2) Manifesta illogicità della motivazione risultante dal testo del provvedimento impugnato e dal processo verbale di dibattimento specificamente indicato nella parte in cui la Corte di appello ritiene che, sulla scorta dell'istruzione dibattimentale svolta, si debba escludere l'esistenza di parapetti costituenti idonea protezione dalle cadute dall'alto (articolo 606 c.p.p., comma 1, lettera e)).

3) Manifesta illogicità della motivazione risultante dal testo del provvedimento impugnato; inosservanza delle norme di cui al Decreto Legislativo n. 494 del 1996, articoli 5 e 6 nella parte in cui la Corte di appello ascrive alla responsabilità del coordinatore per la sicurezza una mancanza progettuale.
Secondo il ricorrente il coordinatore per la sicurezza in alcun modo potrebbe essere chiamato a rispondere di carenze progettuali, essendo la misura della sua responsabilità circoscritta dalle norme di cui al Decreto Legislativo n. 494 del 1996, articoli 5 e 6 ed il fatto che i lavori di posa effettuati dal B. fossero effettuati in modo del tutto improvviso, all'insaputa del coordinatore, esclude che egli potesse spiegare la sua opera di controllo.

4) Manifesta illogicità della motivazione risultante dal testo del provvedimento impugnato e dal processo verbale di dibattimento specificamente indicato nel motivo di gravame nella parte in cui la Corte di appello ritiene insufficiente la presenza al cantiere dell'ing. V., nonostante il contrario affermassero i testimoni di accusa signori T. e B., funzionari ispettivi dell'Azienda sanitaria locale (articolo 606 c.p.p., comma 1, lettera e)).

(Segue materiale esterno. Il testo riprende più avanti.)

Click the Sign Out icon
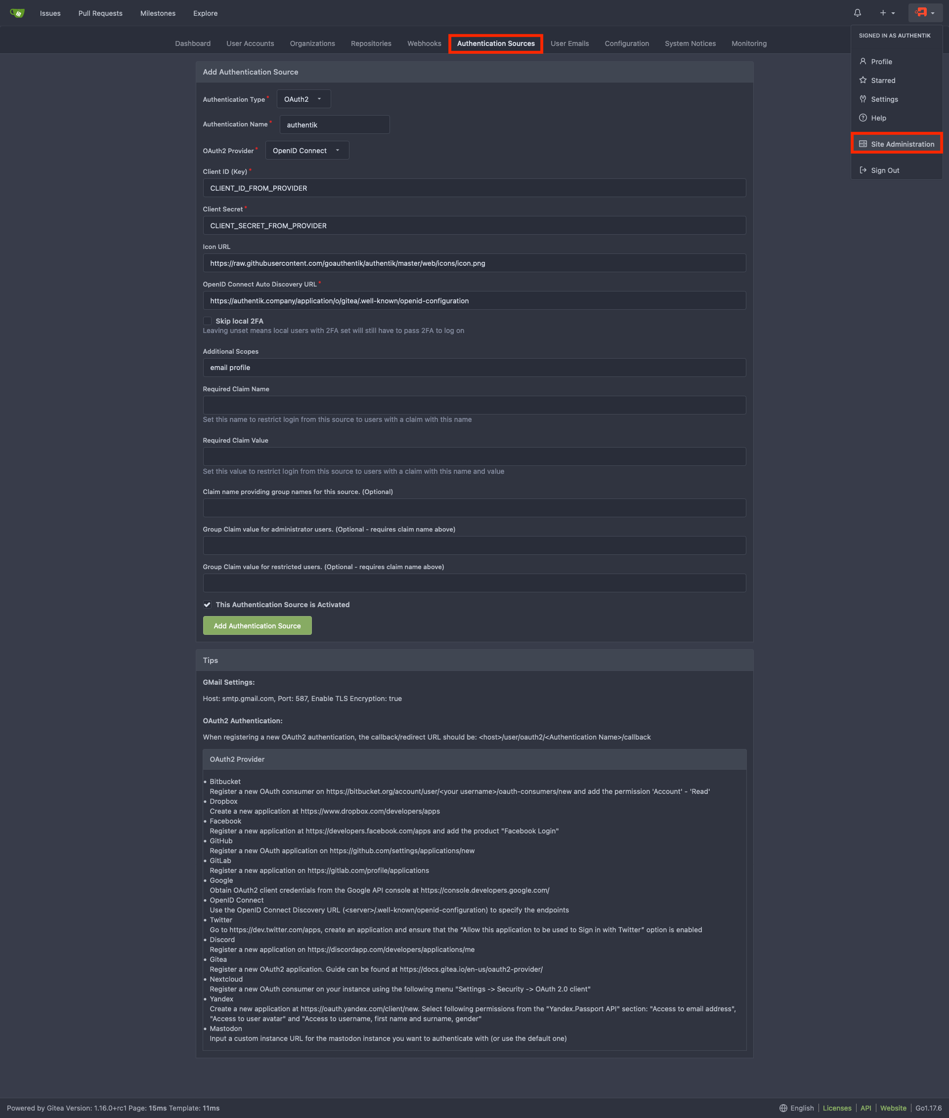The width and height of the screenshot is (949, 1118). click(863, 170)
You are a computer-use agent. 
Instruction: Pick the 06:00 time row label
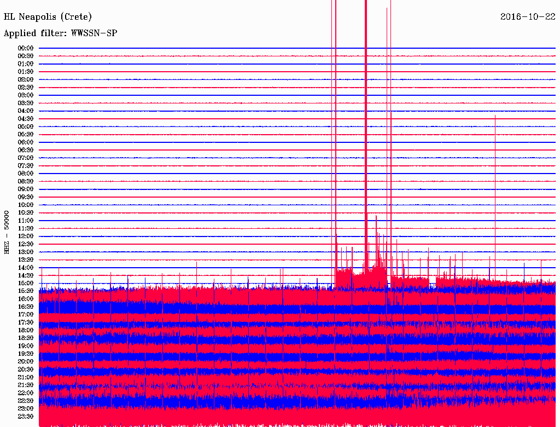(26, 142)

5) Manifesta illogicità della motivazione risultante dal testo del provvedimento impugnato e dal processo verbale di dibattimento specificamente indicato nel motivo di gravame nella parte in cui la Corte di appello, ritenuta generica la prova a discarico portata dai testimoni d'accusa, signori T. e B. sulla frequente presenza al cantiere del V., desume la verità della contraria asserzione sulla scorta della testimonianza di D.P.V., testimonianza che non consente di ritenere insufficiente la presenza sul luogo di lavoro del V., come ritenuto dalla Corte territoriale.

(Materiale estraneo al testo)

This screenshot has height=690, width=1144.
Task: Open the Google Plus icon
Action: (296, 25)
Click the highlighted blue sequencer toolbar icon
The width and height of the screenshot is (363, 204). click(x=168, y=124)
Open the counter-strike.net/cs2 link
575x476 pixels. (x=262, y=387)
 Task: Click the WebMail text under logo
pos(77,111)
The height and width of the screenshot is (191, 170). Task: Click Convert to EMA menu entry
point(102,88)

6) Manifesta illogicità della motivazione risultante dal testo del provvedimento impugnato e dal processo verbale di dibattimento nella parte in cui la Corte di appello ritiene attendibile la testimonianza della persona offesa, dal momento che egli cadde in evidente contraddizione, allorquando da una parte ha affermato di non avere mai veduto prima del processo l'ing. V. e dall'altra ha dichiarato che quest'ultimo arrivava in cantiere in moto.

Il difensore del ricorrente presentava poi tempestiva memoria difensiva ove chiedeva di voler dichiarare la prescrizione, ove non fosse ravvisata una causa di assoluzione nel merito ex articolo 129 cod. proc. pen., in quanto, essendo il fatto contestato datato 8 ottobre 2001, è ormai decorso per intero il termine di prescrizione.

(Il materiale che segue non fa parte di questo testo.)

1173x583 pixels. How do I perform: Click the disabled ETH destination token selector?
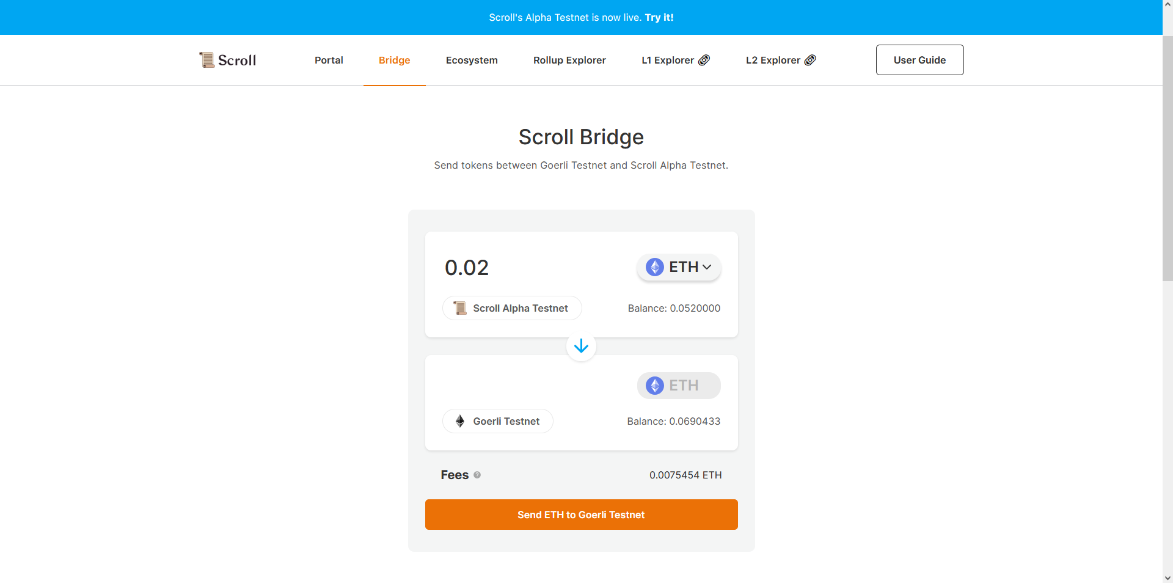pyautogui.click(x=679, y=386)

Tanto premesso si osserva che in ordine al reato di cui all'articolo 590 c.p. contestato al V. risulta maturato per intero il tempo massimo di prescrizione, pari ad anni sette e mesi sei, previsto per tale ipotesi di reato che risulta commesso in data 8.10.2001. Non risultando infatti sospensioni della prescrizione nei corso del giudizio, il tempo risulta decorso per intero.

L'impugnata sentenza deve essere pertanto annullata senza rinvio, essendo estinto il reato di lesioni colpose per prescrizione.

Nella stessa sentenza non sono infatti rilevabili elementi che consentano altra formula terminativa ai sensi dell'articolo 129 c.p.p..

P.Q.M.

Annulla senza rinvio la sentenza impugnata perché il reato è estinto per prescrizione.